Data to use START
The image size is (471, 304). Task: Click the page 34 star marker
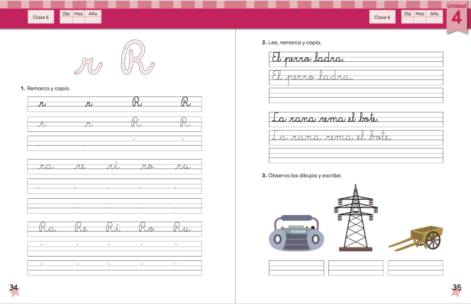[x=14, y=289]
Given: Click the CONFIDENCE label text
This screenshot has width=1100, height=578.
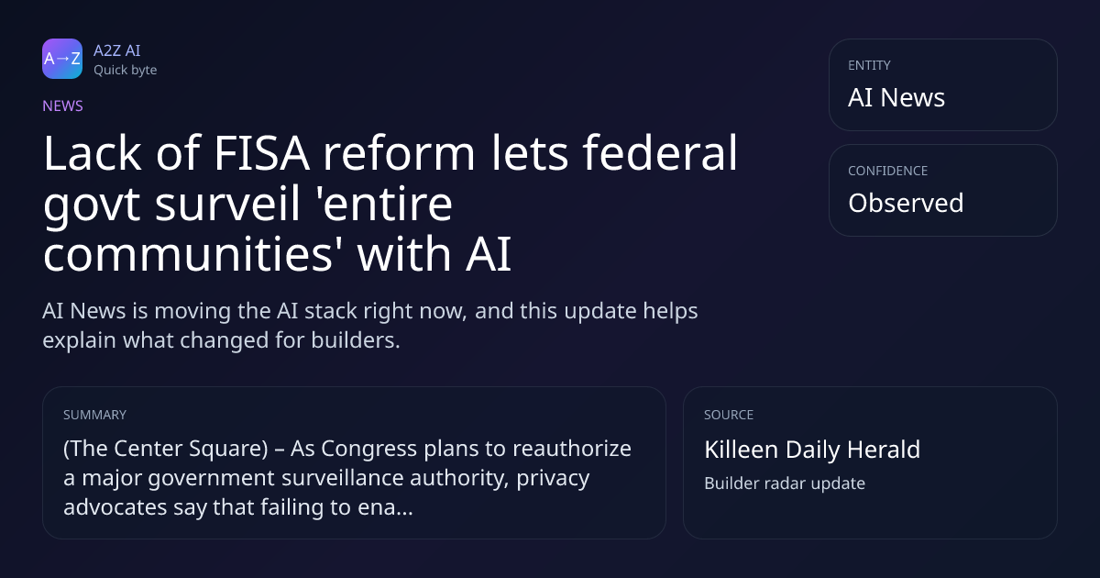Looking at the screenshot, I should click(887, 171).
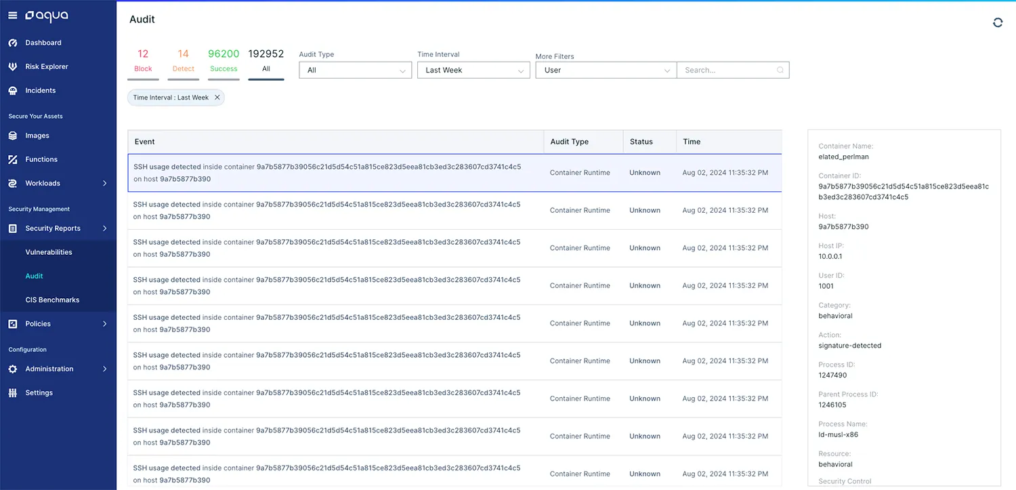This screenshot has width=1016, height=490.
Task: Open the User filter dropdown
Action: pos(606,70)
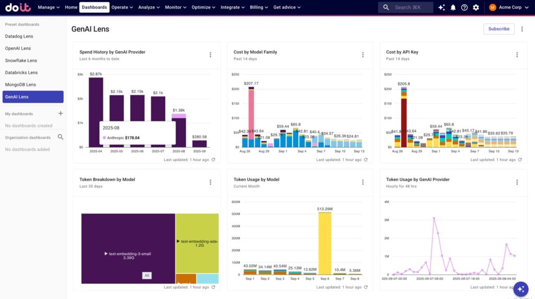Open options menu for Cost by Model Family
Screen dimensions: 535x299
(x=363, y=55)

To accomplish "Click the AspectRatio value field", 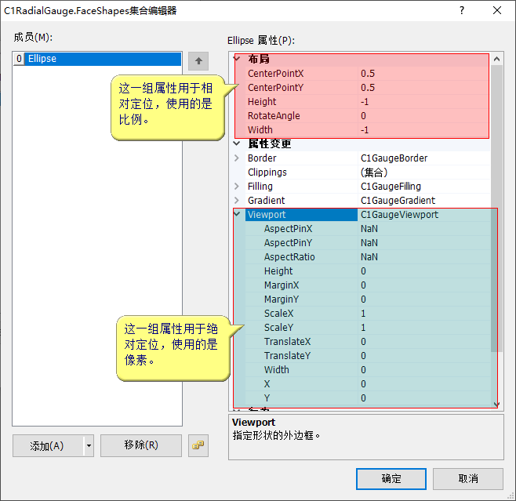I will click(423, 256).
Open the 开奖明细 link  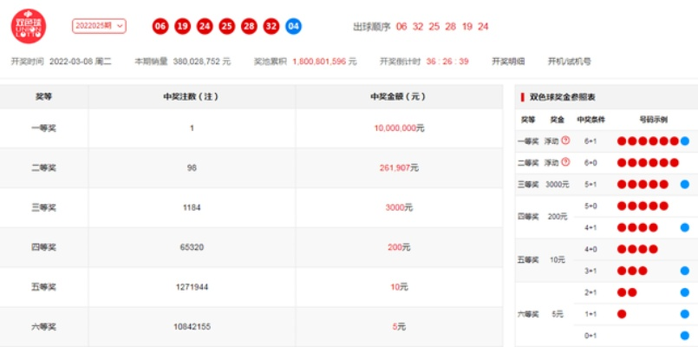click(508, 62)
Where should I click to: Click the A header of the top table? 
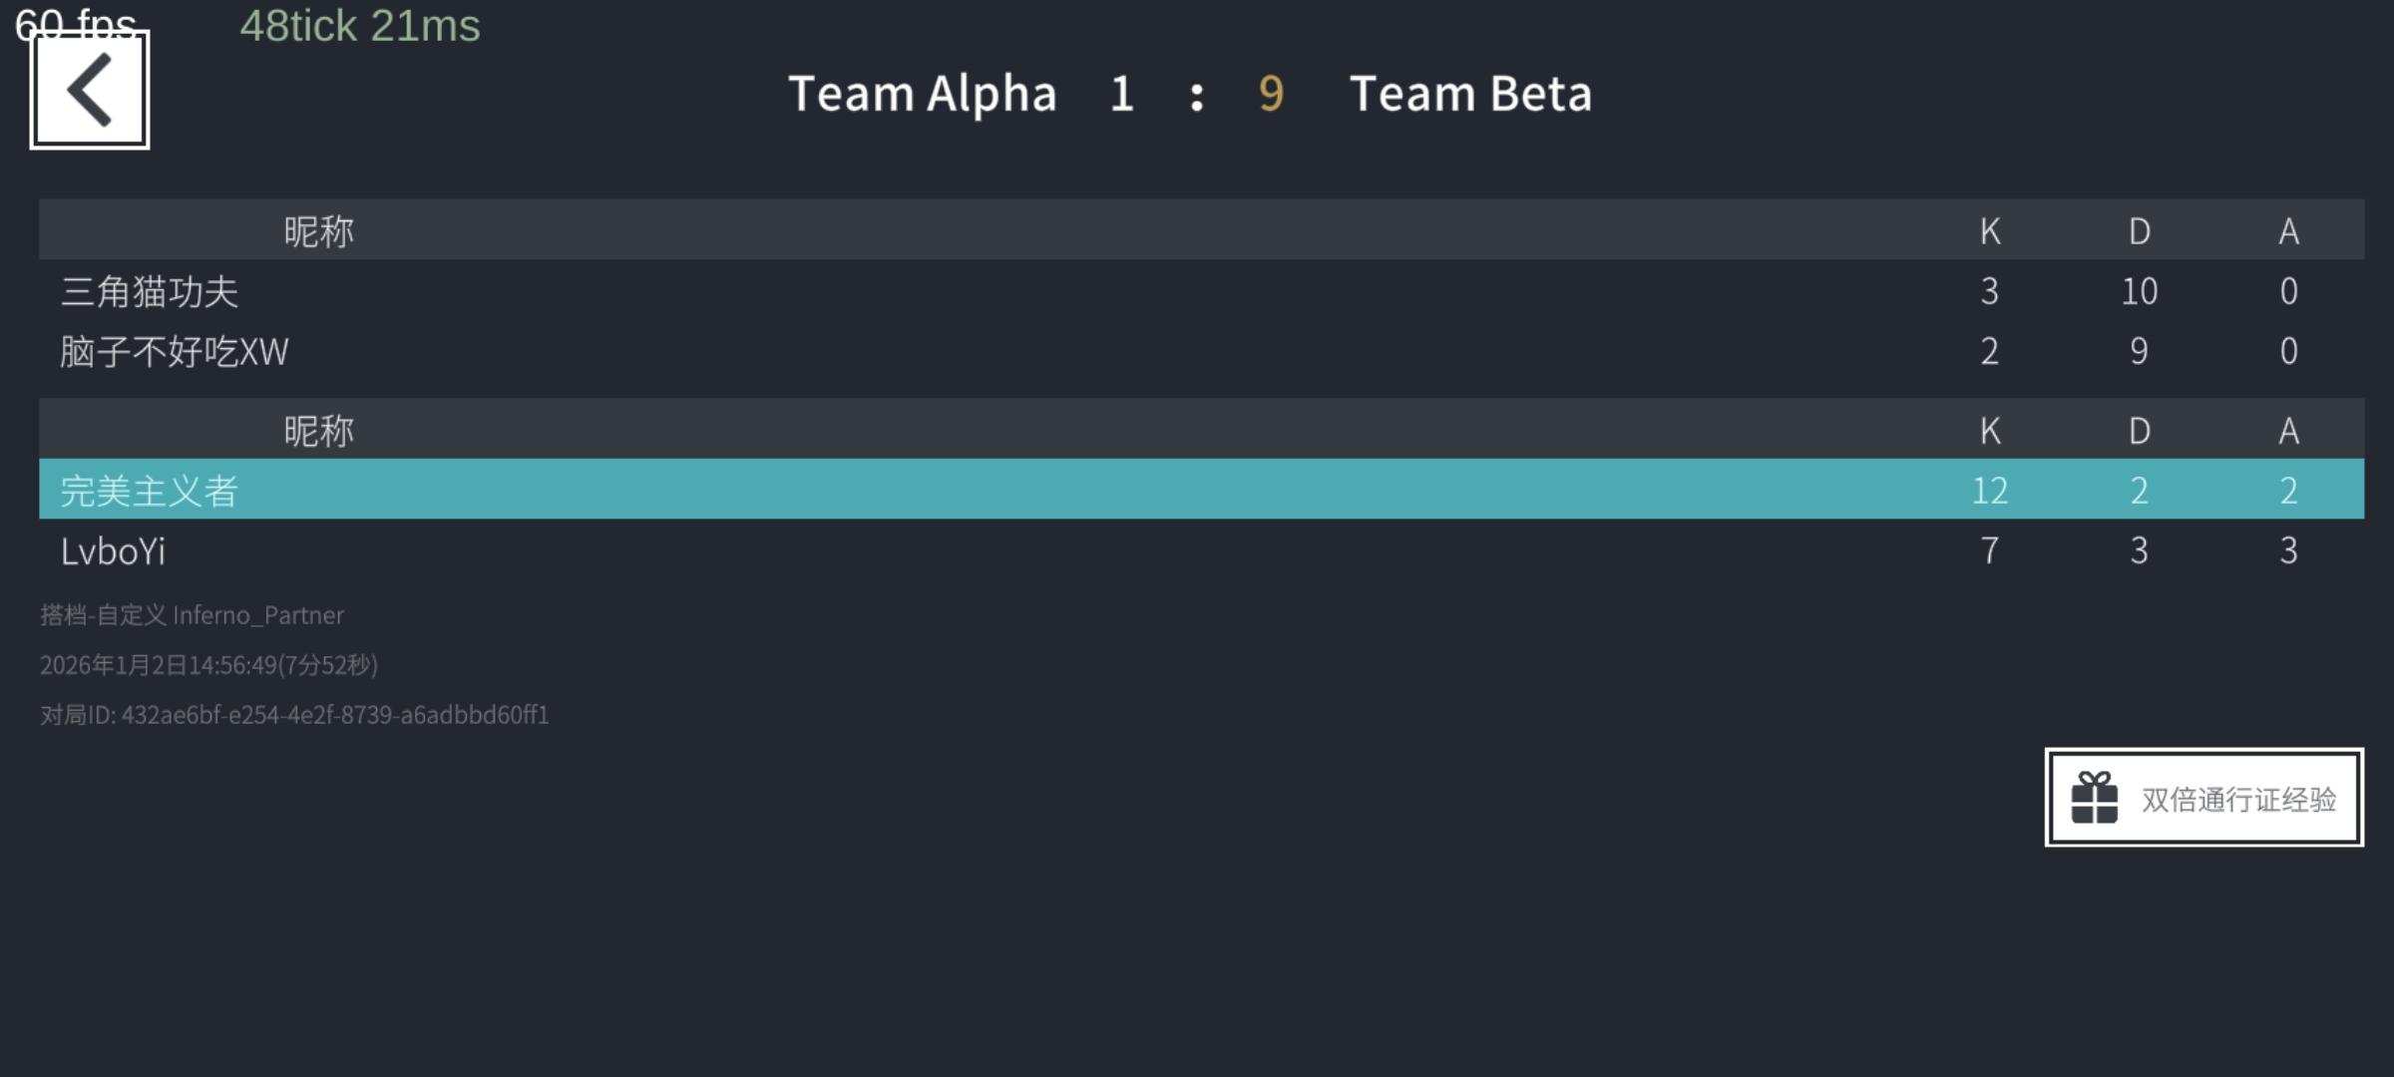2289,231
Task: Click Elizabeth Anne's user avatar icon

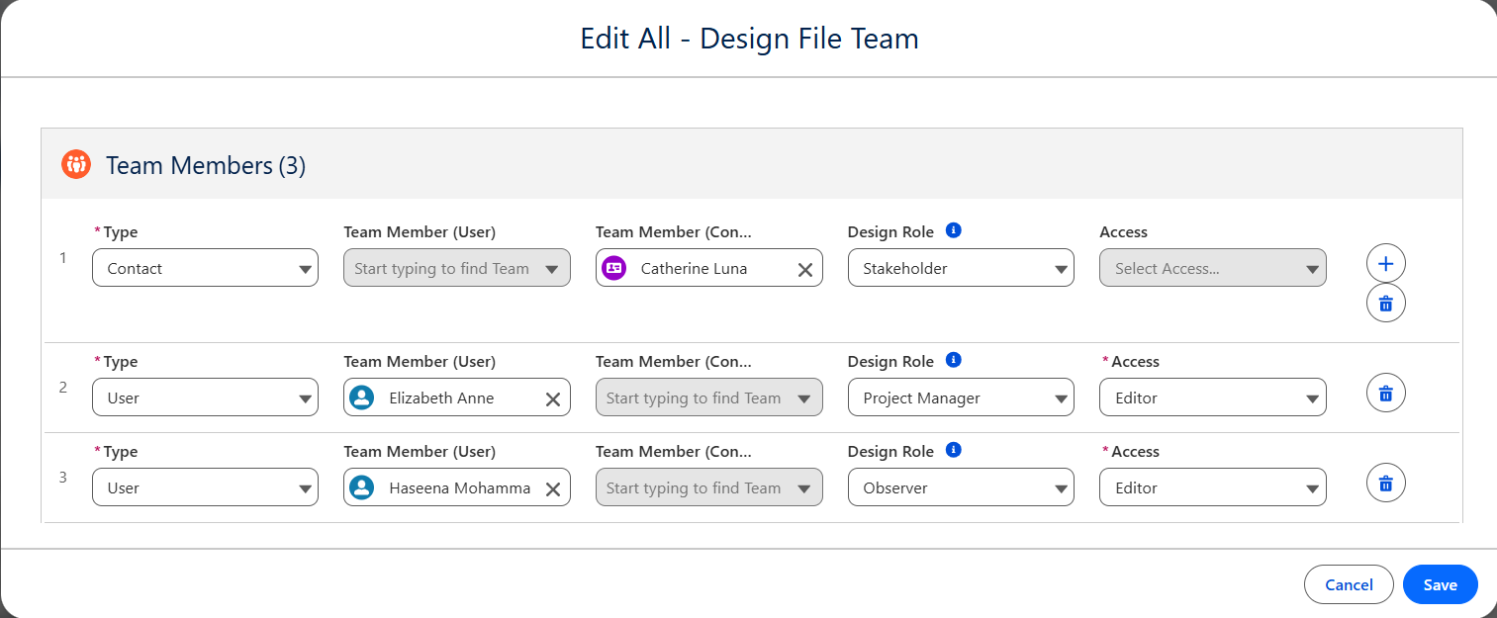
Data to use END
■ **Your instructions**
In the answer, give only the lines from the top of the data above through the line with "Given: Click the CONFIDENCE label text", reproduced exactly; no picture may appear.

■ **Result of the exercise**
The image size is (471, 304). Task: Click the page 34 star marker
[x=14, y=289]
Given: Click the CONFIDENCE label text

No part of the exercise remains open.